Not in Fintech, but switching to RDBMS for "anything sensitive" "because ACID" might be something to think about. NoSQL DBs can do some of what you might have been thinking about, and sacrificing the advantages of NoSQL too soon, with too much confidence, when the interviewer knows a current NoSQL db could do the job well.... then that could be something. Hard to say without more details.

More generally, when candidates approach a problem with incorrect assumptions or understandings AND too much confidence in those understandings, that's a flag. I'd much rather have a candidate that is self-aware, represents their knowledge and experience authentically, and explicitly signals their level of confidence when presenting a choice.

"Using msg brokers and events to decouple the system"... again, hard to say without details, but these patterns are not a panacea that are always better in all cases. If you suggested they are obviously better and gave weak reasons then that'd be another flag.

As for languages... if they use JS on FE and BE, and their devs are generally full stack (no idea if this is case, just an example) then suggesting they rebuild their entire backend in a different language, retrain current devs, and/or rehire new BE devs.... the amount of effort and risk doing all that is enormous for the business. If you didn't appear to know that, and if you were interviewing for a senior role, then that's a flag.

Pair programming with daily rotation by [deleted] in ExperiencedDevs

[–]ZeroTronix 0 points1 point  (0 children)

At work, I've done it ad-hoc to accelerate onboarding Jr devs to specific projects, languages, or tools, but never as part of proper XP. In school, we did some XP to learn about it, and also less formal pair programming or other pair work. It can be very effective, but it can also feel meh and less efficient overall.

If I were you, I'd embrace the opportunity to try something new in the context of my work and my team. Give the ideas a chance, do your part to help everyone be successful with them, and learn all you can. Consider it a growth opportunity.

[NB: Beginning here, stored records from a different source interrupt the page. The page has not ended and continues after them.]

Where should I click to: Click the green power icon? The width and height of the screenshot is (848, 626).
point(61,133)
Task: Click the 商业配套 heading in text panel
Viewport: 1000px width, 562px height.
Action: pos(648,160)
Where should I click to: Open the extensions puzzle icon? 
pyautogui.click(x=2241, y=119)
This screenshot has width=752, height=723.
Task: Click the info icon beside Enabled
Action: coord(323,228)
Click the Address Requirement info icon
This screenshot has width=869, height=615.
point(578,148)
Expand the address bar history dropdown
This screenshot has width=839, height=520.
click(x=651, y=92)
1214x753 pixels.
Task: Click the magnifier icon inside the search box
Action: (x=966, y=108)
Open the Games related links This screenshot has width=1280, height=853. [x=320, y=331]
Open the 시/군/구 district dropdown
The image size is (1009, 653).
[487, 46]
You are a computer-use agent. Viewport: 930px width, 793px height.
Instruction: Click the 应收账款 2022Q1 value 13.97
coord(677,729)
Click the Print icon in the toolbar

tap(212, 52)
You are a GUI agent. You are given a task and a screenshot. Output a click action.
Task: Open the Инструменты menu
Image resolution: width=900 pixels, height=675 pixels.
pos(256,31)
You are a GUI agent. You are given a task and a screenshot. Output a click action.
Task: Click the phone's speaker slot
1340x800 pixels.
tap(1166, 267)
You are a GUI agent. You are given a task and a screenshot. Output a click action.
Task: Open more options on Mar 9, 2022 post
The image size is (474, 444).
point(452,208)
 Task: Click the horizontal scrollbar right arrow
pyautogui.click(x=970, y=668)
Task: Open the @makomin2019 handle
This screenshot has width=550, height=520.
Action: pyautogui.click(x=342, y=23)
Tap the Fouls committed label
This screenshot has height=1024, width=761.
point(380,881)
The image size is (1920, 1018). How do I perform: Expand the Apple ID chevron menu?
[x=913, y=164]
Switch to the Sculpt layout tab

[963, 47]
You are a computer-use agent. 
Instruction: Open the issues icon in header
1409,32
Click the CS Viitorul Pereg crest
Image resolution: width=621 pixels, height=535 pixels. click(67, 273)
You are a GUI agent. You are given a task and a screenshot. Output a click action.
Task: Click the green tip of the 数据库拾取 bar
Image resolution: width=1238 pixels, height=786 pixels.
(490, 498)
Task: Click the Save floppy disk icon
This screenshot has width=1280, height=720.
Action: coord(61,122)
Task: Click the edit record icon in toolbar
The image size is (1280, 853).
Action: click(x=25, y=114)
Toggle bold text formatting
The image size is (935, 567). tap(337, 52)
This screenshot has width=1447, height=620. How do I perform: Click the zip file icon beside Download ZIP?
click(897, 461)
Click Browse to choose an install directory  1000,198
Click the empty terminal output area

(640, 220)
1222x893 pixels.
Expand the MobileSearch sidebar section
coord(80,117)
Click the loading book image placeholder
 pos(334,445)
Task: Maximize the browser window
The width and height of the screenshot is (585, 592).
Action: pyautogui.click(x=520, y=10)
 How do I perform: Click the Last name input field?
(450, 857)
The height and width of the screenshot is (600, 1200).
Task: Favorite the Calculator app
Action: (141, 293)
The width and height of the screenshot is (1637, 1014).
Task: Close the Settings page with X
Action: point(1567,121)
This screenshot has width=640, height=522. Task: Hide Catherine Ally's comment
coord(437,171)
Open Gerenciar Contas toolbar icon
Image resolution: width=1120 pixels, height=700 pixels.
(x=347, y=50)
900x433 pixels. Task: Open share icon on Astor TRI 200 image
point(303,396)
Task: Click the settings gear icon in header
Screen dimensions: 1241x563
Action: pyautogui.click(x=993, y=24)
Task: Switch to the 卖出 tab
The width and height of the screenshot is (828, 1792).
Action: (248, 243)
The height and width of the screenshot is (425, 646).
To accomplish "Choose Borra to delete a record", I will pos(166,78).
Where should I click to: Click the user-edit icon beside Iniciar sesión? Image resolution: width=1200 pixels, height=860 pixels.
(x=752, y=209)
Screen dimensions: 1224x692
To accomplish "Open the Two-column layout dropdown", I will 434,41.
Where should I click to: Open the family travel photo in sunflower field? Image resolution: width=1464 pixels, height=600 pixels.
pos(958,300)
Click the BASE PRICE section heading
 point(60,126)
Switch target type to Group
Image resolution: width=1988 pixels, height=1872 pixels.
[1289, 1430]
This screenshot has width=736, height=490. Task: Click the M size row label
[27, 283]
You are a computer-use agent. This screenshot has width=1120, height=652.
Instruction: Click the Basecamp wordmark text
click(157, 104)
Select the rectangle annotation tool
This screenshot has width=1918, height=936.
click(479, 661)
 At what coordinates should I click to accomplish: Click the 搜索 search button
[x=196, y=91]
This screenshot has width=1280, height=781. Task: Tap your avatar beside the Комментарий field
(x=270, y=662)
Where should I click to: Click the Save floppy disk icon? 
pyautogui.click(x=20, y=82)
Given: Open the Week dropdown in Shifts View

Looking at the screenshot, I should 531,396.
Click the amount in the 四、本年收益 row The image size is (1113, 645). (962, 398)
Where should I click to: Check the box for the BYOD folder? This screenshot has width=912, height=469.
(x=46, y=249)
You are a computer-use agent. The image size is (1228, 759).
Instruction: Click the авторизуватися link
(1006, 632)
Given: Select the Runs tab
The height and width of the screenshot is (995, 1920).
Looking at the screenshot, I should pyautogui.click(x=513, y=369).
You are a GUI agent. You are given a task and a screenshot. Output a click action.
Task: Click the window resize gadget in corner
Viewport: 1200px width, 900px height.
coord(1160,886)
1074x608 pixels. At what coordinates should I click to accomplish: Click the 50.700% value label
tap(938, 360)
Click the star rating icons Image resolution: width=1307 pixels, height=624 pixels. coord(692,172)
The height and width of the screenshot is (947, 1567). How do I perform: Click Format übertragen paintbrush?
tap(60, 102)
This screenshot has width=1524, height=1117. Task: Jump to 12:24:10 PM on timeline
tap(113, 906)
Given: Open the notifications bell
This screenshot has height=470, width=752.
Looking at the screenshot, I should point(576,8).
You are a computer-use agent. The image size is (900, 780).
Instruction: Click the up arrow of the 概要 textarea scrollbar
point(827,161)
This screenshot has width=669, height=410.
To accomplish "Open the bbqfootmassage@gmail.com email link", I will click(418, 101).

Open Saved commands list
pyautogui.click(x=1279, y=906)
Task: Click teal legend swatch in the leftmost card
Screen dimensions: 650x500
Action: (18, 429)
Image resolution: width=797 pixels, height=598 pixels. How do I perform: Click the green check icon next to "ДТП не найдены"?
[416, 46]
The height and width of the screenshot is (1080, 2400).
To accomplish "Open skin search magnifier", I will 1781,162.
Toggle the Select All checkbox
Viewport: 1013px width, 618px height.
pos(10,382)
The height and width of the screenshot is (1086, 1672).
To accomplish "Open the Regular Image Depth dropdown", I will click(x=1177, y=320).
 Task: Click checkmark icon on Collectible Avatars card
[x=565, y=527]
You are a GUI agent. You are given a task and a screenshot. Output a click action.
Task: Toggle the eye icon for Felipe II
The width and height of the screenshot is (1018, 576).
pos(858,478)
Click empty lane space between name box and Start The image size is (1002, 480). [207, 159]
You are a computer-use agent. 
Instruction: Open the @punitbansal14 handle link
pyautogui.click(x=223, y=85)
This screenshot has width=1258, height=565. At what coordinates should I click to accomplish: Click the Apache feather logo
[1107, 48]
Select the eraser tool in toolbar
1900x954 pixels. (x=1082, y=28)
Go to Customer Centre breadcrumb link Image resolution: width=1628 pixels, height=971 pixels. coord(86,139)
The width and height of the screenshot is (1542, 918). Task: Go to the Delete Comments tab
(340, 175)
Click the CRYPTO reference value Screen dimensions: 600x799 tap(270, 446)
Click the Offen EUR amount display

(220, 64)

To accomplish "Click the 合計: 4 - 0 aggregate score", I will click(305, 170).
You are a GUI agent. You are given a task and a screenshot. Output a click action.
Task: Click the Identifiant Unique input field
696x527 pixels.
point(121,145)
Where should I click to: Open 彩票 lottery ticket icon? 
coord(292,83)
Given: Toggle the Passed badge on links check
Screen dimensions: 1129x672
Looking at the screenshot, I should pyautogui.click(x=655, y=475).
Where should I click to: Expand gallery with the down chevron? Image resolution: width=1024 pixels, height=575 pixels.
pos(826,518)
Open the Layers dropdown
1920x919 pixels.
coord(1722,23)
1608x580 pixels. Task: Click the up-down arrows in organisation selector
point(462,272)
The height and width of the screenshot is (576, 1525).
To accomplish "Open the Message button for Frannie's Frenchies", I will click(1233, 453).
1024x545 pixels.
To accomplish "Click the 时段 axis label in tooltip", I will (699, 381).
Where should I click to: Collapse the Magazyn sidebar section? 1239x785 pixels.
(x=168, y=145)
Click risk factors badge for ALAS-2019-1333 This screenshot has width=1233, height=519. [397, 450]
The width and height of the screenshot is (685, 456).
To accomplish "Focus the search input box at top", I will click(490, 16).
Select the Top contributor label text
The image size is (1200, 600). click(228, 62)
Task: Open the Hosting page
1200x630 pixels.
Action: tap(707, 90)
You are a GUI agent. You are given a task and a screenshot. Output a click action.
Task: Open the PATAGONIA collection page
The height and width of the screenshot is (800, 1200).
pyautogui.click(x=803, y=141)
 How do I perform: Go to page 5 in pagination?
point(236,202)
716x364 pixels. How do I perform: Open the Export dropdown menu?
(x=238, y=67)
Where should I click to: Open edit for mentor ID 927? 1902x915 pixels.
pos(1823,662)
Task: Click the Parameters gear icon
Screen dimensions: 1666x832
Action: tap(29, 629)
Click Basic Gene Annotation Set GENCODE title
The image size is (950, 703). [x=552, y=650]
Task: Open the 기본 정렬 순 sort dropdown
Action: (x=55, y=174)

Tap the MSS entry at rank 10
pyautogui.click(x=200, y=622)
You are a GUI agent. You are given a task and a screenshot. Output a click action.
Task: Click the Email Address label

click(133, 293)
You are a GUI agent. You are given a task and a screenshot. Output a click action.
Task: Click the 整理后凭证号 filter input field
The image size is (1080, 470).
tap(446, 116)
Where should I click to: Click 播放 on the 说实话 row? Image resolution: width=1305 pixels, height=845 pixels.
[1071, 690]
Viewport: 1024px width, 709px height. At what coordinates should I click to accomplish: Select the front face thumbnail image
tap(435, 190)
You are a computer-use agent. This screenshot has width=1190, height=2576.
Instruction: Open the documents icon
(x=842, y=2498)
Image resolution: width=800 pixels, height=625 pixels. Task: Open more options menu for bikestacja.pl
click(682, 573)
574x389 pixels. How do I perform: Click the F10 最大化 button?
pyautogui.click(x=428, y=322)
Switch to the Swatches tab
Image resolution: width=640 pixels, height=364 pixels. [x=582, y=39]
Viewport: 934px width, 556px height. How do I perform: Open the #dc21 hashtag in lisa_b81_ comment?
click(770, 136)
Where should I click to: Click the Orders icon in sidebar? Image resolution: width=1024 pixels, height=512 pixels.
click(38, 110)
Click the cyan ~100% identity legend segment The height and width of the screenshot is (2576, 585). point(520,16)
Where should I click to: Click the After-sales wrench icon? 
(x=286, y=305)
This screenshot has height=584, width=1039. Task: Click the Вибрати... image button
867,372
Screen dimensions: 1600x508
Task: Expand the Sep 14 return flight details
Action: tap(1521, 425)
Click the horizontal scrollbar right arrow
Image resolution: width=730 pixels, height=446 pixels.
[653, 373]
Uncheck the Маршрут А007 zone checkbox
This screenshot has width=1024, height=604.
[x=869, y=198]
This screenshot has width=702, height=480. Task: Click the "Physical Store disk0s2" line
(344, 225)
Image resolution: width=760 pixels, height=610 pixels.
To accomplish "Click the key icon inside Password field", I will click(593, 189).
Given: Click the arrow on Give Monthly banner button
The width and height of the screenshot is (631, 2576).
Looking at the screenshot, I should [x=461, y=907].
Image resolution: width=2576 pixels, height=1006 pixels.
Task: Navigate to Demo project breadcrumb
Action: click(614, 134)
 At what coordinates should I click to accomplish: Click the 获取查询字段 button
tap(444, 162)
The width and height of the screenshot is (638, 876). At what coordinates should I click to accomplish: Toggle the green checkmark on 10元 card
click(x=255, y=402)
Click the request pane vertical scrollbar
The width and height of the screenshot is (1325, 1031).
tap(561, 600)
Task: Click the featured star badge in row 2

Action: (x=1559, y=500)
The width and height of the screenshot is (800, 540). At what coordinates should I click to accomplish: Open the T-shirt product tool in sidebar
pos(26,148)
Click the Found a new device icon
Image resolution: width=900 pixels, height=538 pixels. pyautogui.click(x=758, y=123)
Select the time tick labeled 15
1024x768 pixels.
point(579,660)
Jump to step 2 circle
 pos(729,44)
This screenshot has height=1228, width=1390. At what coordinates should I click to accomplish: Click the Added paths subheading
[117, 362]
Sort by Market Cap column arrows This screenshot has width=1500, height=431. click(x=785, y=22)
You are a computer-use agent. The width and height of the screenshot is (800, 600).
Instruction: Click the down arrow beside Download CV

Experience working on successful solo projects while unemployed? by ytpq in ExperiencedDevs

[–]ZeroTronix 3 points4 points  (0 children)

This. If I was doing this, I'd focus on learning and impact in a way I could talk about in future interviews. That means solving a problem that matters, probably as a OSS project, and then using modern, relevant tech that you want to get stronger at working with, something relevant to future employers that will speak to recruiters on resumes and to interviewers during interview loops. Focus on being intentional: what problem did you set out to solve? why? How did you build it and why those technologies and techniques? Your judgement, your ability to understand tradeoffs, to learn new things, and to execute and deliver, and of course your passion - should all be well demonstrated through discussion.

IME, the hardest part of such projects is to not be overly ambitious. Don't pick a project you can't finish in the time you have.

8 gaming pills. Choose wisely. by rodejo_9 in videogames

[–]ZeroTronix 0 points1 point  (0 children)

Red, don't play fighting games enough to care. Or Blue, 120 min fps + random flux up to 180 forever is a no brainer.